What needs to be done: Everything from the line containing "Viewport: 1500px width, 765px" to the end of the data must be duplicated word for word, and nothing else may appear.
○ ○ ○ ○ ○
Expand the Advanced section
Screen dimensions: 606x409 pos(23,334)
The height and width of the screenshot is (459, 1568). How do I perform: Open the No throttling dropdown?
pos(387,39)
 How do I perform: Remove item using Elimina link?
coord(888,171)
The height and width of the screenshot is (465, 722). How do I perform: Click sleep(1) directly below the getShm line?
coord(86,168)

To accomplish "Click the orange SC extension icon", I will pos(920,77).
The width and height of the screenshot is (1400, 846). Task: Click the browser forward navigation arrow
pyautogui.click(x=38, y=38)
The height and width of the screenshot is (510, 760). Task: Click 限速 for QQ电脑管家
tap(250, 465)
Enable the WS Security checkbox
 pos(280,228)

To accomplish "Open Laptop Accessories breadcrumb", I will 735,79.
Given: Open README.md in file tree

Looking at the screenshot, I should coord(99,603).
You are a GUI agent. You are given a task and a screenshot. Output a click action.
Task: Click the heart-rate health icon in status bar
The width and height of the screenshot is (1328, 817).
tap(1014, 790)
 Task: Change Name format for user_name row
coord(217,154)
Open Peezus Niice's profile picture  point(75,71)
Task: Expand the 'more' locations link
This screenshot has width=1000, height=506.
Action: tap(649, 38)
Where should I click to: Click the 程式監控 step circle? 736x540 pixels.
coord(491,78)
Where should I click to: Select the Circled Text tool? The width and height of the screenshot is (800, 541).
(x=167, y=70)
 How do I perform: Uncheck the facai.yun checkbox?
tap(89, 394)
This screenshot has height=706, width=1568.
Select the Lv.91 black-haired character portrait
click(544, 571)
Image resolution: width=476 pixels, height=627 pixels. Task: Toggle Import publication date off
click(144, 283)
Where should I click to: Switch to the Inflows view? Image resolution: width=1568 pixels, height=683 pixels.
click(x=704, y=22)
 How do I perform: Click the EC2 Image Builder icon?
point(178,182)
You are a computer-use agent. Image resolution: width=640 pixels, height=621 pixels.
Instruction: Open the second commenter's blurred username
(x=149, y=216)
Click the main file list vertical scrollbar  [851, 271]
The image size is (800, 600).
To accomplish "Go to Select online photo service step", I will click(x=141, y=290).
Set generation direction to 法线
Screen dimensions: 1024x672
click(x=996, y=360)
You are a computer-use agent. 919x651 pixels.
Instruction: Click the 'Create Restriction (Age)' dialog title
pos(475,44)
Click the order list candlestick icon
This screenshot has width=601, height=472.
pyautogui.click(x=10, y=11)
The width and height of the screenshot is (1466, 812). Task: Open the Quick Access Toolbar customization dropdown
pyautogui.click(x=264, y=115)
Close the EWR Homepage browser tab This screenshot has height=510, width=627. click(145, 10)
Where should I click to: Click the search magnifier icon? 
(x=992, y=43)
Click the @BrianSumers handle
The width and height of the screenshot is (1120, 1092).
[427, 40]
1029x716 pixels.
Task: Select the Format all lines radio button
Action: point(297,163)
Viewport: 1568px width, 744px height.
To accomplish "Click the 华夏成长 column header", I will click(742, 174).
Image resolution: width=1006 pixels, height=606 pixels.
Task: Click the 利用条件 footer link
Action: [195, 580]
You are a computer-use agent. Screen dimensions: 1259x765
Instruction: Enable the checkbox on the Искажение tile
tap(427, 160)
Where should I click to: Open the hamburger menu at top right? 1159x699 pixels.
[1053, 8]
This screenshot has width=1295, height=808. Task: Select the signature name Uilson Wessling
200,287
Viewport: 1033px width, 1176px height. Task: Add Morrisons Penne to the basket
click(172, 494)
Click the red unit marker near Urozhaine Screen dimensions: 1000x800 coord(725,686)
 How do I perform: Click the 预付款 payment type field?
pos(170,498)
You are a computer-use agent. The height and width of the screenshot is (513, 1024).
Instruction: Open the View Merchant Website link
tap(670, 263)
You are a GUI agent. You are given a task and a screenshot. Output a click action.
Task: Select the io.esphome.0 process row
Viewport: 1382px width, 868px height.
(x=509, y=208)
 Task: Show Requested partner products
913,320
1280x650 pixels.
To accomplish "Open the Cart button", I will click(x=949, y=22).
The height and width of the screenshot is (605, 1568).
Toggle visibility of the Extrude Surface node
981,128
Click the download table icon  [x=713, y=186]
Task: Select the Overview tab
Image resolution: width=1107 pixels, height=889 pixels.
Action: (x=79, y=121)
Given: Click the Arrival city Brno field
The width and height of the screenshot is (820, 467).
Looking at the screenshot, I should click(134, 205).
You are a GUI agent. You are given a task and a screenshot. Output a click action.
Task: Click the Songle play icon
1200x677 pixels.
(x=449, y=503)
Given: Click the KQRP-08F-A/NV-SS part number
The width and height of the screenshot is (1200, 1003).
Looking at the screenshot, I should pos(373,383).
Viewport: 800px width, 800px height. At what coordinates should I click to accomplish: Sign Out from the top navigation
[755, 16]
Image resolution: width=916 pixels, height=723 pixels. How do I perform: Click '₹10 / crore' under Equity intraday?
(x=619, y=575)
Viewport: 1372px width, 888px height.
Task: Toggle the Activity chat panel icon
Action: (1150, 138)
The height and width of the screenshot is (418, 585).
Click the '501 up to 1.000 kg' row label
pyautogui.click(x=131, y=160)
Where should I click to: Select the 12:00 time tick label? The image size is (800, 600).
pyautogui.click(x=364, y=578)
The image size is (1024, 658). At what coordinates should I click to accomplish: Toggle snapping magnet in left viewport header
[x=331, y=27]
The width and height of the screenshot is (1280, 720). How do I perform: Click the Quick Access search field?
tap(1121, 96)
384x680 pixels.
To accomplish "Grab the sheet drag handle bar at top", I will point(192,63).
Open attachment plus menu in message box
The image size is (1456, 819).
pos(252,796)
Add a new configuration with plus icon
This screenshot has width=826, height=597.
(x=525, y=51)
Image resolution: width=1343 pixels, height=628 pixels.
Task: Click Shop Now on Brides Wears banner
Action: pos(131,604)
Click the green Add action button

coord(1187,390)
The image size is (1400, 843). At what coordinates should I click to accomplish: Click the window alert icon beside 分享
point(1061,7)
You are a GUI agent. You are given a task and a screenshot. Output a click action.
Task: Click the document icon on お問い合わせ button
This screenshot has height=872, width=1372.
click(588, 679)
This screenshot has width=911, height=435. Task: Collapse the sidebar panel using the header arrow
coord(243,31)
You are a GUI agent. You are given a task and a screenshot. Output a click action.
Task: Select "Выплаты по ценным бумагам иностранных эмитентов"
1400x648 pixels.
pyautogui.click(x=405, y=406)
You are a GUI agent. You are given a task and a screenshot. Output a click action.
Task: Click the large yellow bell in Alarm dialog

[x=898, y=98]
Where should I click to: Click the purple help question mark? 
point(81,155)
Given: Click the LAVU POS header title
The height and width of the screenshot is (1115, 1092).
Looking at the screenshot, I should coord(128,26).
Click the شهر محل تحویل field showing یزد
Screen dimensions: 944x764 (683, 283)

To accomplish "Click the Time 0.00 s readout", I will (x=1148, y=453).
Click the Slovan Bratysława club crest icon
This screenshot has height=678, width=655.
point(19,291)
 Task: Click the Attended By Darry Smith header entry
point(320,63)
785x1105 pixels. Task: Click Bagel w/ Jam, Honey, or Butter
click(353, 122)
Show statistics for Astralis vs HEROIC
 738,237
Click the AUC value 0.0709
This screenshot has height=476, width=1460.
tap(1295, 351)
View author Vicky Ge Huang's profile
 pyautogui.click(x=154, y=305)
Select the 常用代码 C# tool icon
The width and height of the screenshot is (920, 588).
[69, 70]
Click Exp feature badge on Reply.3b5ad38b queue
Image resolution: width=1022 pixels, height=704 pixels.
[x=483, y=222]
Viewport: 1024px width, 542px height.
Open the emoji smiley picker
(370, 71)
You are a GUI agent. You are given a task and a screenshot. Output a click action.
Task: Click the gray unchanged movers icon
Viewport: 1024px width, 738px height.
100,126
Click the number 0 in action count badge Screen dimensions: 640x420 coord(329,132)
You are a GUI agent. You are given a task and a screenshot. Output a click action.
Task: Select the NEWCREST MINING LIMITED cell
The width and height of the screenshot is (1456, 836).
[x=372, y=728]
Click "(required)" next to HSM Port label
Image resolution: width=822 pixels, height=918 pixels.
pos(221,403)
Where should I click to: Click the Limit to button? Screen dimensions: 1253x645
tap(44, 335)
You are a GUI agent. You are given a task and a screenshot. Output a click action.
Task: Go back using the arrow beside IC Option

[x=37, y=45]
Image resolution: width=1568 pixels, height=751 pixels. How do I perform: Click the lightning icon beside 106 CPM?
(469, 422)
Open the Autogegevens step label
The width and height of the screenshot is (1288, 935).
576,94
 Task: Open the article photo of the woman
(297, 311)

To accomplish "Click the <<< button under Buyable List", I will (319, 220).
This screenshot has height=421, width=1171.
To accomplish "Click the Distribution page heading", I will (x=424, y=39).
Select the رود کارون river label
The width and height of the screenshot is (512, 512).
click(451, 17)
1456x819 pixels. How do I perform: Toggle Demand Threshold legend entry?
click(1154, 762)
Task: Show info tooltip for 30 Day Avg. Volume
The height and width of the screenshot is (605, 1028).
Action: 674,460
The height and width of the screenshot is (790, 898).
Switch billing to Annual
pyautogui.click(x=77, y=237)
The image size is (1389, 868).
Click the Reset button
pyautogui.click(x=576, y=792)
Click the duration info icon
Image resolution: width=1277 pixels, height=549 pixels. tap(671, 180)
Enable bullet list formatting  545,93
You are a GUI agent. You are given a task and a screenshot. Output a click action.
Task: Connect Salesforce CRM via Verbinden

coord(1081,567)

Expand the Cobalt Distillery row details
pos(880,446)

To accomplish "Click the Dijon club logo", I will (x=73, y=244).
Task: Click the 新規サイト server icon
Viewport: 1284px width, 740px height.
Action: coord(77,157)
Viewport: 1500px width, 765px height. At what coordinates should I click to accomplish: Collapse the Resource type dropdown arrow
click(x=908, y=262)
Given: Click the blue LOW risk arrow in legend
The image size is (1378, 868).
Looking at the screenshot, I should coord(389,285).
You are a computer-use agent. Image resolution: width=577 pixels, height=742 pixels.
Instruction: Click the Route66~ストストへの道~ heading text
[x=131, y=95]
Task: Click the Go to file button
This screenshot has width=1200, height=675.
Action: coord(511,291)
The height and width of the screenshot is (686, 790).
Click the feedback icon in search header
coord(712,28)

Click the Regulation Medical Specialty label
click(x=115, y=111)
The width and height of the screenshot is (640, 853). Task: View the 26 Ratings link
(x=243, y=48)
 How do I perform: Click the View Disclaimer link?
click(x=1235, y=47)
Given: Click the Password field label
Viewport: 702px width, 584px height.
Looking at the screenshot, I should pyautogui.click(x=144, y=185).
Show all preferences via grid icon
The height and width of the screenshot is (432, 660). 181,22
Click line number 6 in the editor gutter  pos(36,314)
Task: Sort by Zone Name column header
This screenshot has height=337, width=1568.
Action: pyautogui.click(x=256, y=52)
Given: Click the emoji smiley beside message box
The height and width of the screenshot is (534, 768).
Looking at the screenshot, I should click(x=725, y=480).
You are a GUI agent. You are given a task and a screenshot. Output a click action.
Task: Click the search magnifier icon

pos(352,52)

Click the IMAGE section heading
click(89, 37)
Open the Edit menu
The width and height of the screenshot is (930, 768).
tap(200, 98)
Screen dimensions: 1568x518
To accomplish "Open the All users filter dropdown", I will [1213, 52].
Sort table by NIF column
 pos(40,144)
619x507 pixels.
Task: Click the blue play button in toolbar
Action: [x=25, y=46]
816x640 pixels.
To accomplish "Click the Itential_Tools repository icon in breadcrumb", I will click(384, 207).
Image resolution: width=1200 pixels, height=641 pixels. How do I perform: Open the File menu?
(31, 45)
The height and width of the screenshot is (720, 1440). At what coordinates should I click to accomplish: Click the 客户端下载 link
○ ○ ○ ○ ○
Response for this exercise:
Viewport: 1500px width, 765px height. At what coordinates should I click to accomplish: Collapse the Resource type dropdown arrow
click(x=908, y=262)
Given: Click the blue LOW risk arrow in legend
The image size is (1378, 868).
Looking at the screenshot, I should coord(389,285).
You are a computer-use agent. Image resolution: width=577 pixels, height=742 pixels.
Instruction: Click the Route66~ストストへの道~ heading text
[x=131, y=95]
Task: Click the Go to file button
This screenshot has width=1200, height=675.
Action: coord(511,291)
The height and width of the screenshot is (686, 790).
Click the feedback icon in search header
coord(712,28)

Click the Regulation Medical Specialty label
click(x=115, y=111)
The width and height of the screenshot is (640, 853). Task: View the 26 Ratings link
(x=243, y=48)
 How do I perform: Click the View Disclaimer link?
click(x=1235, y=47)
Given: Click the Password field label
Viewport: 702px width, 584px height.
Looking at the screenshot, I should pyautogui.click(x=144, y=185).
Show all preferences via grid icon
The height and width of the screenshot is (432, 660). 181,22
Click line number 6 in the editor gutter  pos(36,314)
Task: Sort by Zone Name column header
This screenshot has height=337, width=1568.
Action: pyautogui.click(x=256, y=52)
Given: Click the emoji smiley beside message box
The height and width of the screenshot is (534, 768).
Looking at the screenshot, I should click(x=725, y=480).
You are a GUI agent. You are given a task and a screenshot. Output a click action.
Task: Click the search magnifier icon

pos(352,52)

Click the IMAGE section heading
click(89, 37)
Open the Edit menu
The width and height of the screenshot is (930, 768).
tap(200, 98)
Screen dimensions: 1568x518
To accomplish "Open the All users filter dropdown", I will [1213, 52].
Sort table by NIF column
 pos(40,144)
619x507 pixels.
Task: Click the blue play button in toolbar
Action: [x=25, y=46]
816x640 pixels.
To accomplish "Click the Itential_Tools repository icon in breadcrumb", I will click(384, 207).
Image resolution: width=1200 pixels, height=641 pixels. How do I perform: Open the File menu?
(31, 45)
The height and width of the screenshot is (720, 1440). At what coordinates should I click to accomplish: Click the 客户端下载 link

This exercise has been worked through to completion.